[Saved data entries]
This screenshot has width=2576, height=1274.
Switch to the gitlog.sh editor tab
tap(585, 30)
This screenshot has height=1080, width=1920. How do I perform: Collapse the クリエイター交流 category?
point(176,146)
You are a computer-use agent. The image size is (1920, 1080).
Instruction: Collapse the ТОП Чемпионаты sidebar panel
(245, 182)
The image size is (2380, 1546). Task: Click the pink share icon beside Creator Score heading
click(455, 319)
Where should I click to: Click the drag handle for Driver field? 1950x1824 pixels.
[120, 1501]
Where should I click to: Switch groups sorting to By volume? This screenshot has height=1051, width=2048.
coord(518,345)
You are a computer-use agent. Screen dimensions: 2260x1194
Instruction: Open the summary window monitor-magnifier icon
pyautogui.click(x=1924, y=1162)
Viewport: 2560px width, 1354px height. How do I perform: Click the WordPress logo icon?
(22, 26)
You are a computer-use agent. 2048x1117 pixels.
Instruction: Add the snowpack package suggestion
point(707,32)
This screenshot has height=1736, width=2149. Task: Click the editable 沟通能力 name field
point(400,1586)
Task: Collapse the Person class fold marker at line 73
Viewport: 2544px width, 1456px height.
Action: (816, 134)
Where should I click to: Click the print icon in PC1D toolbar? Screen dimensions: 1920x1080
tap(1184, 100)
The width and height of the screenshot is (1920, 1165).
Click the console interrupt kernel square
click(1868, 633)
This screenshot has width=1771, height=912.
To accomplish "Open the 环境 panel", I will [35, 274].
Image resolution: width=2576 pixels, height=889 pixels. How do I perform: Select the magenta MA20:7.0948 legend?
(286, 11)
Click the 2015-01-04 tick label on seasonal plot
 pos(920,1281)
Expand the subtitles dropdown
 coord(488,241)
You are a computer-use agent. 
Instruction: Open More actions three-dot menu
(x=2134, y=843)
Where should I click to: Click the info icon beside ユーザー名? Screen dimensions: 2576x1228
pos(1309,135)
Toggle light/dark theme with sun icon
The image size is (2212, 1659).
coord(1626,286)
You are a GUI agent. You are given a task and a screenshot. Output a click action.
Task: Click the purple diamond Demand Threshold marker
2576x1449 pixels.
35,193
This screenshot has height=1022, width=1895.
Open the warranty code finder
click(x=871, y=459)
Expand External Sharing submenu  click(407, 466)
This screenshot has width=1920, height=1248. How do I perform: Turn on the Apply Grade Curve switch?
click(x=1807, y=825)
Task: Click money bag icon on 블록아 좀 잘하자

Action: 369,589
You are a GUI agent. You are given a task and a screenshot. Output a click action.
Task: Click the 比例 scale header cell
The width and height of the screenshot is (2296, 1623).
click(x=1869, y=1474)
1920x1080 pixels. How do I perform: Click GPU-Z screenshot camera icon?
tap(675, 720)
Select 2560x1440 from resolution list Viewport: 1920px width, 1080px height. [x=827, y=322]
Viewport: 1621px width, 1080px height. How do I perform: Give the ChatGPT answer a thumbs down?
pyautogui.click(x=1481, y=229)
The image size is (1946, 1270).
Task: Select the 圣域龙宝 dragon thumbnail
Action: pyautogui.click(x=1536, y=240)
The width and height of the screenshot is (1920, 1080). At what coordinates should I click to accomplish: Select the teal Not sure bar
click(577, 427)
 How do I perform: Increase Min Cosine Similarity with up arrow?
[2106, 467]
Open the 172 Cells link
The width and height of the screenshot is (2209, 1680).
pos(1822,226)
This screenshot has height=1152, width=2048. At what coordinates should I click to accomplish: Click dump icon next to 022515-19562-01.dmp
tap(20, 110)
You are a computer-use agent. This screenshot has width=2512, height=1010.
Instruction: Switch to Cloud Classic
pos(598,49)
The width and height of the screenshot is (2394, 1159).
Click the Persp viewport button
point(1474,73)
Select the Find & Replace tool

EXERCISE REQUIREMENTS = Would you please give the data above again, exactly as it appears?

ANSWER TO THIS EXERCISE =
This screenshot has width=2576, height=1274.
Switch to the gitlog.sh editor tab
tap(585, 30)
This screenshot has height=1080, width=1920. How do I perform: Collapse the クリエイター交流 category?
point(176,146)
You are a computer-use agent. The image size is (1920, 1080).
Instruction: Collapse the ТОП Чемпионаты sidebar panel
(245, 182)
The image size is (2380, 1546). Task: Click the pink share icon beside Creator Score heading
click(455, 319)
Where should I click to: Click the drag handle for Driver field? 1950x1824 pixels.
[120, 1501]
Where should I click to: Switch groups sorting to By volume? This screenshot has height=1051, width=2048.
coord(518,345)
You are a computer-use agent. Screen dimensions: 2260x1194
Instruction: Open the summary window monitor-magnifier icon
pyautogui.click(x=1924, y=1162)
Viewport: 2560px width, 1354px height. How do I perform: Click the WordPress logo icon?
(22, 26)
You are a computer-use agent. 2048x1117 pixels.
Instruction: Add the snowpack package suggestion
point(707,32)
This screenshot has height=1736, width=2149. Task: Click the editable 沟通能力 name field
point(400,1586)
Task: Collapse the Person class fold marker at line 73
Viewport: 2544px width, 1456px height.
Action: (816, 134)
Where should I click to: Click the print icon in PC1D toolbar? Screen dimensions: 1920x1080
tap(1184, 100)
The width and height of the screenshot is (1920, 1165).
Click the console interrupt kernel square
click(1868, 633)
This screenshot has width=1771, height=912.
To accomplish "Open the 环境 panel", I will [35, 274].
Image resolution: width=2576 pixels, height=889 pixels. How do I perform: Select the magenta MA20:7.0948 legend?
(286, 11)
Click the 2015-01-04 tick label on seasonal plot
 pos(920,1281)
Expand the subtitles dropdown
 coord(488,241)
You are a computer-use agent. 
Instruction: Open More actions three-dot menu
(x=2134, y=843)
Where should I click to: Click the info icon beside ユーザー名? Screen dimensions: 2576x1228
pos(1309,135)
Toggle light/dark theme with sun icon
The image size is (2212, 1659).
coord(1626,286)
You are a GUI agent. You are given a task and a screenshot. Output a click action.
Task: Click the purple diamond Demand Threshold marker
2576x1449 pixels.
35,193
This screenshot has height=1022, width=1895.
Open the warranty code finder
click(x=871, y=459)
Expand External Sharing submenu  click(407, 466)
This screenshot has width=1920, height=1248. How do I perform: Turn on the Apply Grade Curve switch?
click(x=1807, y=825)
Task: Click money bag icon on 블록아 좀 잘하자

Action: 369,589
You are a GUI agent. You are given a task and a screenshot. Output a click action.
Task: Click the 比例 scale header cell
The width and height of the screenshot is (2296, 1623).
click(x=1869, y=1474)
1920x1080 pixels. How do I perform: Click GPU-Z screenshot camera icon?
tap(675, 720)
Select 2560x1440 from resolution list Viewport: 1920px width, 1080px height. [x=827, y=322]
Viewport: 1621px width, 1080px height. How do I perform: Give the ChatGPT answer a thumbs down?
pyautogui.click(x=1481, y=229)
The image size is (1946, 1270).
Task: Select the 圣域龙宝 dragon thumbnail
Action: pyautogui.click(x=1536, y=240)
The width and height of the screenshot is (1920, 1080). At what coordinates should I click to accomplish: Select the teal Not sure bar
click(577, 427)
 How do I perform: Increase Min Cosine Similarity with up arrow?
[2106, 467]
Open the 172 Cells link
The width and height of the screenshot is (2209, 1680).
pos(1822,226)
This screenshot has height=1152, width=2048. At what coordinates should I click to accomplish: Click dump icon next to 022515-19562-01.dmp
tap(20, 110)
You are a computer-use agent. This screenshot has width=2512, height=1010.
Instruction: Switch to Cloud Classic
pos(598,49)
The width and height of the screenshot is (2394, 1159).
Click the Persp viewport button
point(1474,73)
Select the Find & Replace tool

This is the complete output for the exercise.